Andy y Harfuch en los tiempos de Marco Rubio
CUADRANTE POLÍTICO
Por Fernando Acuña Piñeiro
Andy y Harfuch en los tiempos de Marco Rubio
¿Qué episodios están por vivirse en la situación del grupo Tabasco ante la política del Departamento de Estado norteamericano? ¿Y qué significado o consecuencia a futuro puede implicar el respeto y las atenciones con las cuales Washington mira a García Harfuch, en contraste con la humillación contra el hijo de AMLO al retirarle la visa?
A continuación, un breve análisis sobre el tema:
Actualmente, el sexenio de Claudia Sheinbaum se mueve básicamente sobre dos carriles. El primero es el de los programas sociales y la narrativa humanista fundada por el obradorato, conocida como 4T; el segundo corresponde a la guerra institucional contra la delincuencia organizada y por lograr abatir el problema estructural más nefasto del último medio siglo en México: la inseguridad.
Hay que decirlo sin rodeos: AMLO le heredó a su sucesora un país de reconciliación social, saldando una profunda deuda con los más pobres, los excluidos de la bonanza neoliberal.
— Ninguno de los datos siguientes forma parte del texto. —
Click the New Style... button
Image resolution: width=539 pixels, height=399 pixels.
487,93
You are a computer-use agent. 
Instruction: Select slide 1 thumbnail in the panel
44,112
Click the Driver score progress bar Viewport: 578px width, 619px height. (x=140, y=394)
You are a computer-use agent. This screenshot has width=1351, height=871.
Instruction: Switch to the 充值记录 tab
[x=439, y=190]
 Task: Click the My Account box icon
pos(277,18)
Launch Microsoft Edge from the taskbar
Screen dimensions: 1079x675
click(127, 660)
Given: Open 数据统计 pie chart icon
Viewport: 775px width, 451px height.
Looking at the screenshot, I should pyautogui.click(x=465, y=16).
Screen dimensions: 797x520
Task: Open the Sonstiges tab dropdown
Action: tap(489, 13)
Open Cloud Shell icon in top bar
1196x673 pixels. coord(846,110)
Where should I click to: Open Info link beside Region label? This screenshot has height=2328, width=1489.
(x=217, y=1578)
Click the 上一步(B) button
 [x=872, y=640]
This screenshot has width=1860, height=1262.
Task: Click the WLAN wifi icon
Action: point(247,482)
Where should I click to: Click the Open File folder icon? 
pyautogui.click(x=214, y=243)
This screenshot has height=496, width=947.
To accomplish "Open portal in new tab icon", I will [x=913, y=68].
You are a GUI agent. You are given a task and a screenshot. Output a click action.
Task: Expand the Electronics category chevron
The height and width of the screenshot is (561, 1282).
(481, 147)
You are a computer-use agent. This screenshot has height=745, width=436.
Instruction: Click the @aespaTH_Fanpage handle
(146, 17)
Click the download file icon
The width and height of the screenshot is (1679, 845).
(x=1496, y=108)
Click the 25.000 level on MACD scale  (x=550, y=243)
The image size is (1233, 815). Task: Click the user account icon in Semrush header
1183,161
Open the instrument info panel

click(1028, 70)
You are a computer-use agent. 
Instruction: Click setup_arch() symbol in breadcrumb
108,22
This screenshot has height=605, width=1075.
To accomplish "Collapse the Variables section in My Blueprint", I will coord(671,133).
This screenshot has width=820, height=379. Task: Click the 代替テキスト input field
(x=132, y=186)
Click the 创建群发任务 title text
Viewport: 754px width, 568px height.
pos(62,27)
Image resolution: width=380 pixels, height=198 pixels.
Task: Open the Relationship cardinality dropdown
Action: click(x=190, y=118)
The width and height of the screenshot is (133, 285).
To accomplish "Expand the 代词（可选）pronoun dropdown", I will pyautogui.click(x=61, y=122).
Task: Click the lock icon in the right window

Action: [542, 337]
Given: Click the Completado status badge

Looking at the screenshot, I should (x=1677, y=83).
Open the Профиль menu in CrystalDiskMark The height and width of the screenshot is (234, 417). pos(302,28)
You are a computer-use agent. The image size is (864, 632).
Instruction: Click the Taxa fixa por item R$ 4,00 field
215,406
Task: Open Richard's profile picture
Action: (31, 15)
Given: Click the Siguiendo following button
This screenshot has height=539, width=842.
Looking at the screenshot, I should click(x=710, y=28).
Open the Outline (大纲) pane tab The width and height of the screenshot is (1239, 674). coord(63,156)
Pero también le legó un lastre de grupos violentos cuyas finanzas y negocios nunca fueron intervenidos, lo cual los fortaleció enormemente.
Justamente por esta ventana de realidad social que amenazaba con vulnerar el gobierno capitalino de izquierda y debilitar la carrera política de la entonces jefa de Gobierno en la CDMX (Claudia Sheinbaum), se da el arribo de quien se desempeñaba como modesto titular de la Agencia de Investigación Criminal a nivel federal. Harfuch ingresó así a una élite de poder de izquierda hasta entonces impenetrable, prácticamente cerrada a extraños.
El encuentro entre Harfuch y Sheinbaum se dio en 2019, cuando, hipotéticamente, el entonces titular de Seguridad, Jesús Orta, se lo habría recomendado. Aunque, para efectos de análisis político, se dice que su padrino real fue el entonces poderoso Julio Scherer Ibarra.
El atentado ocurrido en 2020, donde Harfuch recibió varios impactos de bala y mataron a sus escoltas, consolidó una relación muy fuerte de lealtades y de confianza entre OGH y su jefa Sheinbaum.
Justo a partir de este suceso, la carrera policiaca se convirtió en un notable crecimiento político. Harfuch ascendió vertiginosamente, convirtiéndose en fuerte aspirante a gobernar la CDMX. Ya desde entonces, el ala obradorista le cerró el paso. Pese a ello, Harfuch demostró un fuerte arrastre popular al ganar un escaño en el Senado de la República.
La historia posterior ya la conocemos: Sheinbaum le otorgó todo su apoyo, dotándolo de un megapoder en la centralización de la estrategia de seguridad federal.
Los resultados obtenidos por OGH representan uno de los trofeos más importantes de las políticas públicas trazadas por la presidenta Sheinbaum. En materia de delitos dolosos, de alto impacto y delitos específicos, los números han bajado sensiblemente a porcentajes históricos.
Se ha logrado el decomiso de más de 98 millones de litros de combustible en 26 estados de la República, apenas durante el primer año. Se han desmantelado más de 2 mil tomas clandestinas de petróleo. Han sido detenidas más de 63 mil 500 personas relacionadas con delitos de alto impacto.
Pero lo más importante de todo esto es que Harfuch es actualmente considerado como el funcionario de la administración Sheinbaum más confiable para el Gobierno de Estados Unidos.
Diarios como The New York Times han calificado a Harfuch como el principal enlace de inteligencia entre México y las agencias de seguridad norteamericanas.
Funcionarios clave de la administración Trump, como el secretario de Estado, Marco Rubio, han expresado elogios para Harfuch, y entre ellos existe una comunicación muy directa y cordial. En su momento, MR ha expresado indirectamente un reconocimiento a la labor de Harfuch, calificando la actual relación como una cooperación histórica.
Es el mismo Marco Rubio al cual Andy López Beltrán acaba de llamar “jefe de pandilla”, autor de “burdas y perversas canalladas” y con un “estilo hitleriano”.
En marzo de este año, algunos diarios mexicanos informaron sobre la reunión de Harfuch con el titular de la DEA, Terrance Cole, señalando que OGH había pactado una alianza de inteligencia con Washington.
Las diferencias son evidentes: mientras USA describe a García Harfuch como un profesional y enlace clave, está evidenciando, acabando con la imagen pública del hijo del patriarca de la 4T en el país.
Al final, suena pertinente la siguiente pregunta:
¿Alguien está aprovechando la coyuntura para deshacerse políticamente de los tabasqueños, perfilando la sucesión presidencial por cauces seguros y con el aval de USA?